**本文抜粋**

※ ※ ※

4月1日を、ウソをつくエイプリルフールから、夢を語るApril Dreamにしませんか。そういう呼びかけがあるのをご存じでしょうか?

今日は4月1日。
April Dreamの日に、私が尊敬し応援する紀の川市の籔本畑下農園さんが運営するジェラート店、藤桃庵(とうとうあん)さんの夢を、店主の籔本周也さんにお話しいただきました。

夏にしか食べられない桃

桃農家として桃を作って夏に出荷していると、桃を食べられる時期はとても短いなと寂しい気持ちを感じていたんです。心を込めて汗をたくさんかきながら一年かけて作っても実を食べてもらえるのはほんの2か月ほど。
「この美味しい桃を一年中食べてもらいたい!」という想いで生の桃を加工してジェラートを作り始めました。

行列が絶えない人気店

自分たちでジェラートを作る

藤桃庵のイタリアンジェラート「桃みるく」

最初は、家族経営で小さな工場を持つところでジェラート「桃みるく」を作ってもらい、少しずつ販売を始めました。最初はポツポツとしか売れませんでしたが、あるときテレビで取り上げられ、注文が殺到し発送まで2か月お待たせしてしまった方もいました。そして、ジェラートを製造していただいていた、おじさんが高齢になり「自分達でジェラートの工房をしてみたら」と言ってくれ、それがきっかけで、ジェラート店、『藤桃庵』(とうとうあん)を家の敷地内につくりました。それが8年前になります。

大盛況!でも、このままではいつか…

開店前から大行列の藤桃庵

桃農家が作る桃のジェラートはお陰様でここ数年はものすごい人気があり、夏には一日に500~600人の方が来店されることもあります。

※ ※ ※

**取り組む課題**
a) 藤桃庵の文章の「夏にしか食べられない桃」から「藤桃庵のイタリアンジェラート「桃みるく」」までを、一字も変えずに書き写しなさい。
b) 藤桃庵の文章を読み、次の問いに答えなさい。
(i) 藤桃庵の店主は誰か。
(ii) 藤桃庵を家の敷地内につくったのは何年前か。
(iii) 夏には一日に何人が来店することがあるか。
c) 次の各文は藤桃庵の文章の内容と合っているか。はいかいいえで答え、判断の決め手となる本文の言葉をそのまま引用しなさい。
(i) 一年かけて作った桃の実を食べてもらえるのは、ほんの2か月ほどである。
(ii) テレビで取り上げられた後も、注文はポツポツとしか入らなかった。
(iii) 藤桃庵は紀の川市の籔本畑下農園が運営している。

**データ**
※ ※ ※

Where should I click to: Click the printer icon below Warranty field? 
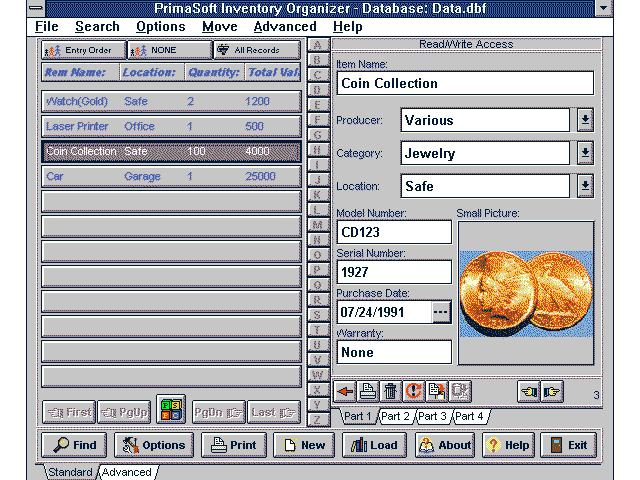[369, 391]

※ ※ ※

**解答例**
a)
夏にしか食べられない桃

桃農家として桃を作って夏に出荷していると、桃を食べられる時期はとても短いなと寂しい気持ちを感じていたんです。心を込めて汗をたくさんかきながら一年かけて作っても実を食べてもらえるのはほんの2か月ほど。
「この美味しい桃を一年中食べてもらいたい!」という想いで生の桃を加工してジェラートを作り始めました。

行列が絶えない人気店

自分たちでジェラートを作る

藤桃庵のイタリアンジェラート「桃みるく」

b)
(i) 籔本周也さん
(ii) 8年前
(iii) 500~600人

c)
(i) はい 「実を食べてもらえるのはほんの2か月ほど」
(ii) いいえ 「あるときテレビで取り上げられ、注文が殺到し」
(iii) はい 「紀の川市の籔本畑下農園さんが運営するジェラート店」